To potentially help VCCP providers deliver better care, the VA developed eight comprehensive trainings that address veterans’ urgent mental health challenges—such as post-traumatic stress, suicide prevention, and opioid abuse—each about an hour long. The VA required its own providers to complete all modules, but VCCP’s private providers only need to take the opioid safety module. The remaining seven essential trainings were merely “recommended.” 

The Predictable Catastrophe

The VA’s decision to make critical trainings voluntary for VCCP providers has proven disastrous. A recent Government Accountability Office (GAO) report reveals that between 2021 and 2023, veterans received mental health referrals to 22,725 providers outside the VA. Of those clinicians, only 380—roughly 2 percent—completed a single training.

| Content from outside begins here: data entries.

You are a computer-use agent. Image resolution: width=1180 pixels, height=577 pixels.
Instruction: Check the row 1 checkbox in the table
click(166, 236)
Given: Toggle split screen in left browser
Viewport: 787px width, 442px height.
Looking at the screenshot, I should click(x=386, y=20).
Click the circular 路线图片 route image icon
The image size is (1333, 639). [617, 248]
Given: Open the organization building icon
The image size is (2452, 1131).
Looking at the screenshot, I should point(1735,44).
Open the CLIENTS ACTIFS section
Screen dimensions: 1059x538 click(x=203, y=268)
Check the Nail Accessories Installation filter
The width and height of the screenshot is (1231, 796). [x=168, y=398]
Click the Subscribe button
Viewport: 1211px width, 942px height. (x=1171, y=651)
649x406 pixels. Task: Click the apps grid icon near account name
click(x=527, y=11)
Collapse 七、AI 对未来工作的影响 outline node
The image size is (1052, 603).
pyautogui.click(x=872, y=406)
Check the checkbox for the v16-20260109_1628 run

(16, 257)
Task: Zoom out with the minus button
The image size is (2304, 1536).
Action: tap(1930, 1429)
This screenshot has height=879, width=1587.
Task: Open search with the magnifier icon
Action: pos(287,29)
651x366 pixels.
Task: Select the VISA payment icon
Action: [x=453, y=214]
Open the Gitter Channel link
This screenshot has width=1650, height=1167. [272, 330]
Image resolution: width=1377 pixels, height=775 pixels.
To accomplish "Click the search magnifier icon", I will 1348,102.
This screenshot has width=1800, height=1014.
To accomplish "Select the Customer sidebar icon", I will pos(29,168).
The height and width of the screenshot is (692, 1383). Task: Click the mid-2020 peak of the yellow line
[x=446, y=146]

These failures are alarming, particularly when it comes to specific veteran subpopulations. During this period, more than 8,000 veterans flagged as active suicide risks were referred to providers who lacked any documented training in suicide prevention. While anxiety and stress-related disorders represented nearly half of patients’ diagnoses, barely any community providers had taken PTSD or military sexual trauma training.

Willful Blindness

Perhaps most troubling is that these lax standards for private providers didn’t happen in the dark. The GAO investigators discussed the training deficiencies with the VA, as the Office of Inspector General had previously. The VA said it prioritized “network adequacy”—having enough providers—over enforcing training standards. In other words, a glut of untrained providers is preferable to a smaller pool of well-trained ones. This aligns with Congress’s decade-long push—and this administration’s goal—to further privatize veterans’ mental (and physical) healthcare.

The problem is getting worse. Last week, the House Committee on Veterans’ Affairs (HVAC) advanced the Veterans’ ACCESS Act, allowing veterans to access mental health care in the community “without pre-authorization or referral.” While that may sound like it eases some bureaucratic roadblock, this legislation opens the gates to private-sector mental health clinicians who are undertrained to treat veterans.

Meanwhile, the No Wrong Door for Veterans Act, which the House Committee on Veterans’ Affairs just passed, and the nearly identical HOPE for Heroes Act, which passed the Senate Committee on Veterans’ Affairs, would also increase referrals to non-VA mental health providers. These bills similarly include no training mandates.

A Clear Path Forward

The training standards that govern VA mental health providers should apply to their private sector counterparts. Several key reforms can make it a reality.

First, enforce uniform training standards. All eight core training modules should be mandatory for any provider treating veterans in the VA or community settings. This is a low bar, but better than none.

Second, toughen accountability. Third-party administrators overseeing the VCCP should suspend private providers who fail to meet standards, without exception.

Third, demand transparency. The VA’s Provider Profile Management System (which functions as the main database of community providers used by VA medical center staff to schedule referrals) should display training records and be accessible to both veterans and the public. 

A Moral Reckoning

Representative. Sheila Cherfilus-McCormick, a Florida Democrat, introduced a bill during the HVAC hearing on the ACCESS Act in July, requiring community mental health providers treating veterans to meet the same rigorous training standards as VA clinicians. Committee Republicans immediately voted it down, yet the need only grew stronger this week when the VA announced that veterans are now allowed 52 weeks of mental health services in the VCCP before having to obtain VA reauthorization.

Congress and the VA can no longer ignore care quality—enforceable training requirements must be part of community care legislation. Anything less breaks the sacred trust between our nation and those who defend it.